The Office of Enforcement would soon be dismantled, and Gurulé would be out of a job. Treasury’s centuries-long enforcement identity was coming to an end. This decision forever changed the shape of government and the nature of the Treasury Department. There was nothing to do but deal with the consequences.
From my hotel room in Rome very late that night, I watched the president’s speech announcing the creation of the new Department of Homeland Security. I understood the impetus behind the new department. Still, I had major reservations about whether the experiment would work and whether its mission could be defined distinctly from what other departments and agencies were doing.

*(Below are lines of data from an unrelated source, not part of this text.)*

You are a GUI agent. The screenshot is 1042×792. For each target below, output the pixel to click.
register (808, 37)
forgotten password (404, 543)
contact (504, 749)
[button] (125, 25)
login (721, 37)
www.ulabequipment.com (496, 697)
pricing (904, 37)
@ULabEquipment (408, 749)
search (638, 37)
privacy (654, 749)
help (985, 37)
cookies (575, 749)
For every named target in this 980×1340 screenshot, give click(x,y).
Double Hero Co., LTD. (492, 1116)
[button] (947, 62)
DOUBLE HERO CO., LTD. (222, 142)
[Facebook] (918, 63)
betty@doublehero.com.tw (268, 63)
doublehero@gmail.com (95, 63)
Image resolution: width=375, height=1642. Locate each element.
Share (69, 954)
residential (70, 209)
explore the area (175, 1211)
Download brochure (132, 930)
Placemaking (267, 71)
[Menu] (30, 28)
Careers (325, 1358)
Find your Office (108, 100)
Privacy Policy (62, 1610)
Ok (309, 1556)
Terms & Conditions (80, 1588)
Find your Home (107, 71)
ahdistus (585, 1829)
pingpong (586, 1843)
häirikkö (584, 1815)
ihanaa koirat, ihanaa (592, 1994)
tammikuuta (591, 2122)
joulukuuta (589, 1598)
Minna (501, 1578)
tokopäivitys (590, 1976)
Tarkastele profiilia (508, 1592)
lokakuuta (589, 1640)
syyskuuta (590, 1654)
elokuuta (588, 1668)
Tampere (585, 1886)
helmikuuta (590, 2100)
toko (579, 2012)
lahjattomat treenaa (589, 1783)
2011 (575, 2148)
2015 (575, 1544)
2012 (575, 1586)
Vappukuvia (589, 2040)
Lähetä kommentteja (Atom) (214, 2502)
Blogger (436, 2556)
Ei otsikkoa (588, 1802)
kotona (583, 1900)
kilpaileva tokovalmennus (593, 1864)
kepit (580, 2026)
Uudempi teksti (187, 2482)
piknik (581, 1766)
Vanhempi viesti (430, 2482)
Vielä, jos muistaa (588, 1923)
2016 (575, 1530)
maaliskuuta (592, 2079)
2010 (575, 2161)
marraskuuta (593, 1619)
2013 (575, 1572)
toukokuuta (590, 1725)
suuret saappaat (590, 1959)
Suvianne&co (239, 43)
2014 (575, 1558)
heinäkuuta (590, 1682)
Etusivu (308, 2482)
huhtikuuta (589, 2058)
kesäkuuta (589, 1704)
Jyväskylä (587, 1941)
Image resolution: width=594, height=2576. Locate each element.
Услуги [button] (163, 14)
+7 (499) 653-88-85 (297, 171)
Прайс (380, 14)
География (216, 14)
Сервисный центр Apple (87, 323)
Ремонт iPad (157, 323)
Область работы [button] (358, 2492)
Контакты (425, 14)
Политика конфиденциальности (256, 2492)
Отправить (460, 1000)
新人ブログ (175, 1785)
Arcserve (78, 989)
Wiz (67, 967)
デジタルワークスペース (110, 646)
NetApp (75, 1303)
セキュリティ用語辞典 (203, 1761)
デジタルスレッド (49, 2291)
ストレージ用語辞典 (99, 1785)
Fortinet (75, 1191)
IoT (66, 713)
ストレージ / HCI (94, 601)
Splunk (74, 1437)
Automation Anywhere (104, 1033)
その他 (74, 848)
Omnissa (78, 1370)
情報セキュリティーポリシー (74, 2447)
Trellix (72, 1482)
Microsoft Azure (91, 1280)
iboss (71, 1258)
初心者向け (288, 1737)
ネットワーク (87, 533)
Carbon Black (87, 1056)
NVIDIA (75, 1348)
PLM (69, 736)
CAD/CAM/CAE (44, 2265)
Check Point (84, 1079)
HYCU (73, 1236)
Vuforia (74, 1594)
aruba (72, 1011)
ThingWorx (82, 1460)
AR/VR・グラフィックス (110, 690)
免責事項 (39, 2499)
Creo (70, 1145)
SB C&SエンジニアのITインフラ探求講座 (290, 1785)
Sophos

My main concern was with what would happen to Treasury and to the mission we had begun to forge. We had launched an effort to attack terrorist and illicit finance in the most aggressive way the United States had ever seen. The Treasury tools we were using to protect the integrity of the international financial system had little to do with the guns and badges that were being transferred. The parts of Treasury that would remain—the Office of Foreign Assets Control (OFAC), the Financial Crimes Enforcement Network (FinCEN), the Treasury Executive Office for Asset Forfeiture (TEOAF), and IRS-CID—still had a leading role to play in implementing sanctions, working with banks to uncover suspicious activities, and ensuring that the international community remained focused on securing the financial system against abuse.